This process was repeated in 1948 when the railways were nationalised, following the Transport Act 1947.

==Hertford line decline==
The Hatfield to Hertford line remained undeveloped throughout its lifetime. The opening of the direct line from Hertford to Enfield, creating the Hertford Loop Line, in 1924 abstracted all the London business from the line. The Hertford Cowbridge station was closed and trains used the new Hertford North station on the Hertford Loop.
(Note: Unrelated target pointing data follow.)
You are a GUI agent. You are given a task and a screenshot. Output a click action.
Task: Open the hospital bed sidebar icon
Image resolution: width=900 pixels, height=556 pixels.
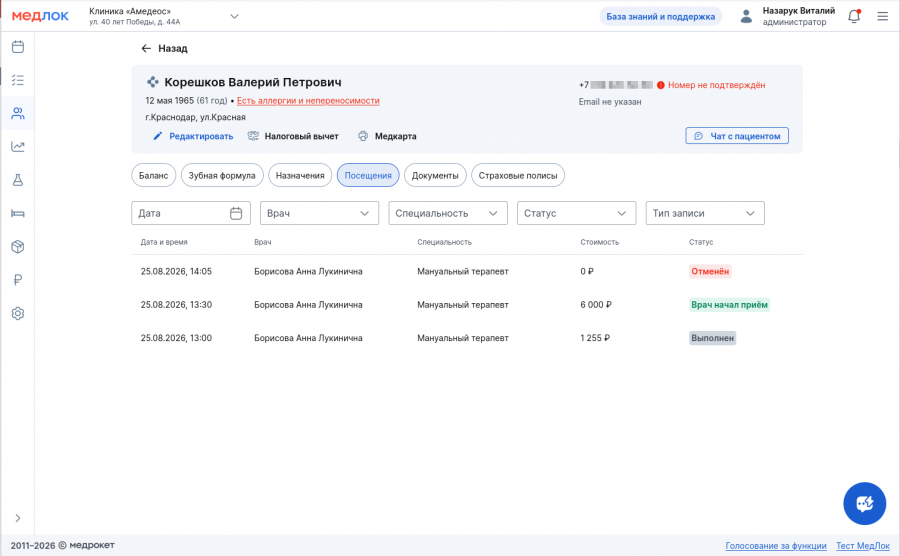[18, 213]
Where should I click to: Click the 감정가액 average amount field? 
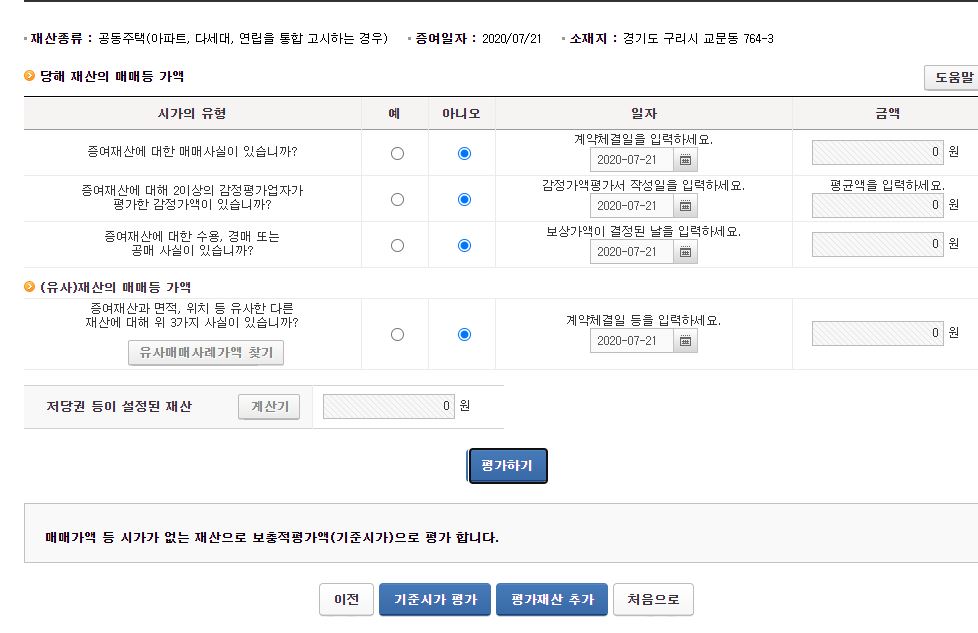(877, 206)
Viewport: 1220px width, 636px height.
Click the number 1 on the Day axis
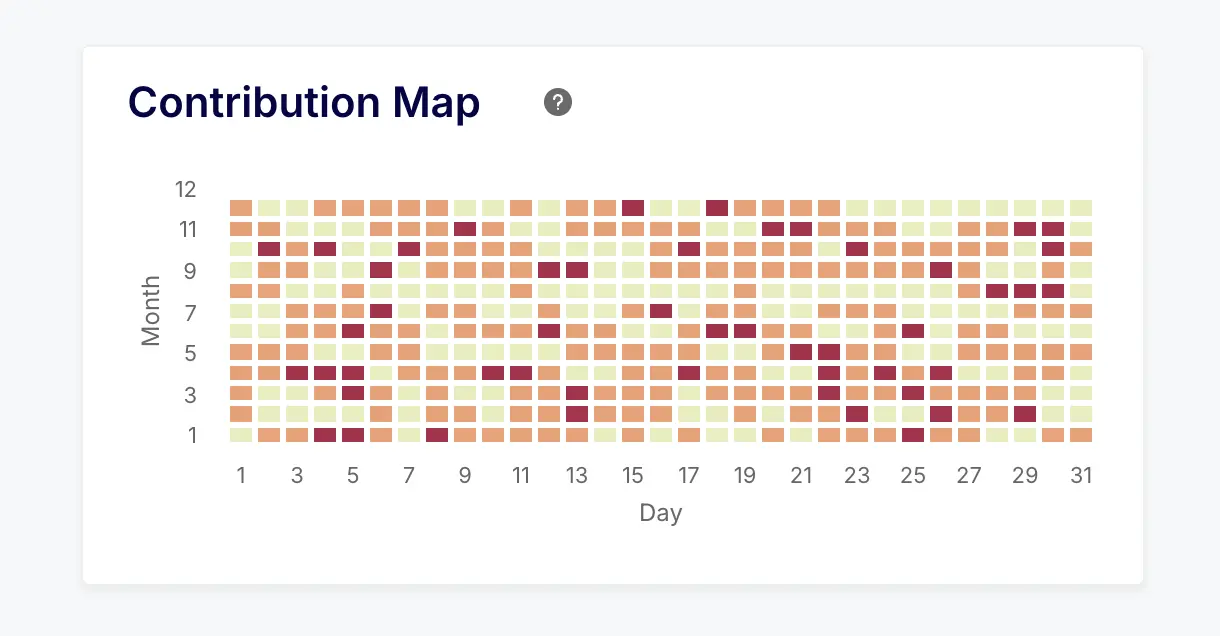[x=241, y=476]
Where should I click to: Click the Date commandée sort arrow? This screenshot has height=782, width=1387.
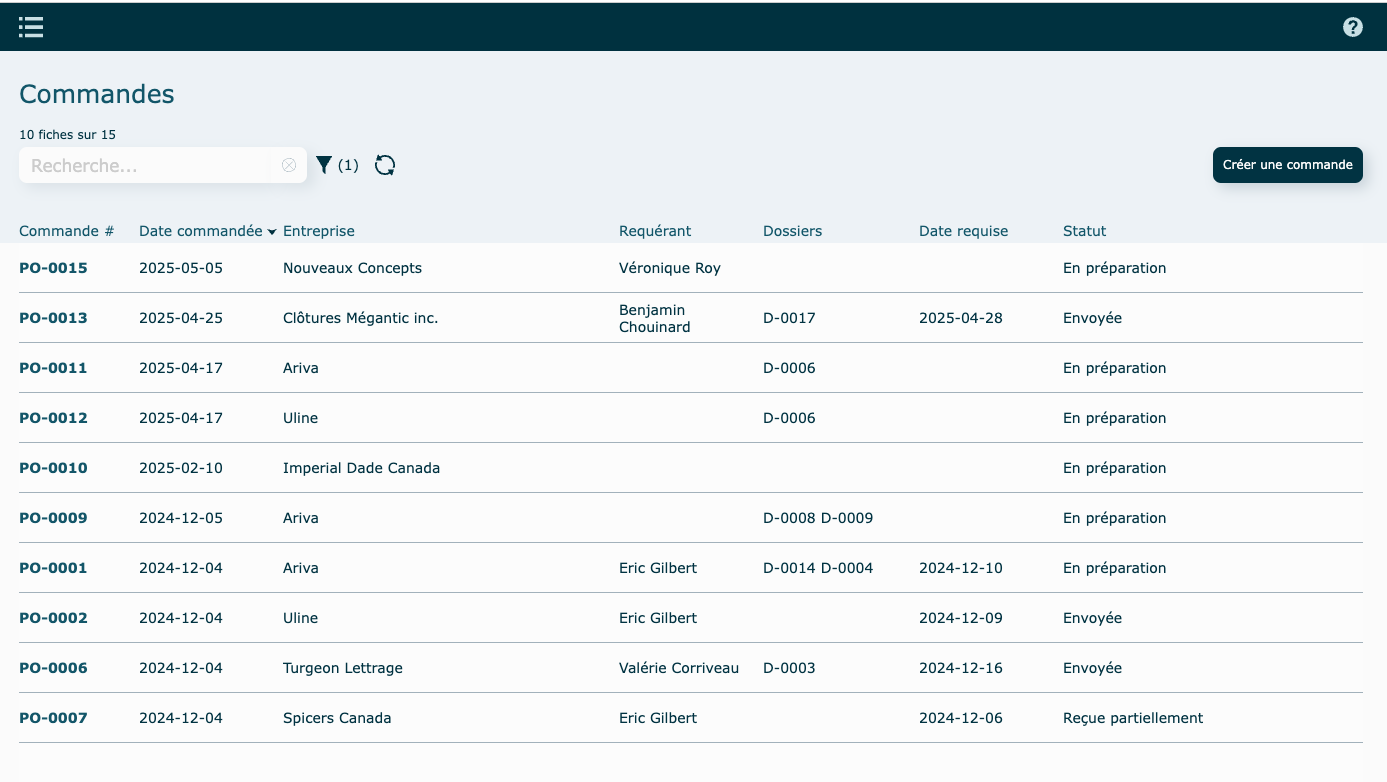click(272, 232)

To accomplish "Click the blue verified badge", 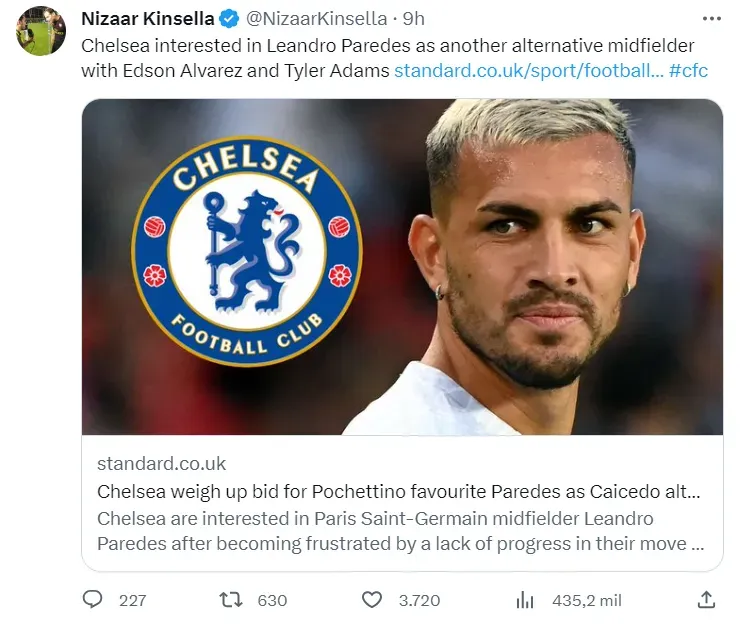I will tap(228, 19).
The LNER (as successor to the GNR) persevered in providing a good train service of eight or nine trains daily on the Hatfield to Hertford line right up until 1939, in the hope that residential development seen elsewhere would be repeated here. Passenger trains were however withdrawn on 18 June 1951; ordinary goods traffic continued until 1962 and a household refuse train worked to Holwell Pit until total closure of the Hertford line on 23 May 1966.

==Luton and Dunstable after 1948==
The ex-LNWR Leighton to Dunstable branch closed on 2 July 1962.

The passenger service on the Hatfield to Dunstable section closed on 26 April 1965.

A connection was made at Luton between the Dunstable line and the Midland main line; it was commissioned on 1 January 1966, and the line between Luton and Blackbridge sidings, near Welwyn, was closed completely. On the same date the section between Dunstable North and Grovebury Sidings was closed, leaving only the stub at Welwyn to Blackbridge Dump, Luton to Dunstable Cement Sidings and Grovebury Sidings to Leighton Buzzard operational.

==Guided busway==
For some years, there was talk of reopening the part of the line between Luton and Dunstable, but funding never became available. A more attractive opportunity proved to be a guided busway. The Luton to Dunstable busway opened on 25 September 2013.

==Station list==
Stations still open are indicated in bold.

=== Hatfield to Welwyn Junction ===

- Hatfield; main line station; opened 7 August 1850;
- Welwyn Garden City Halt; main line halt; opened 16 August 1920; (14 August 1920 Quick) closed 20 September 1926; (15 chains)
- Welwyn Garden City; new main line station; opened 20 September 1926;
- Welwyn Junction; opened 1 March 1858; closed 1 September 1860.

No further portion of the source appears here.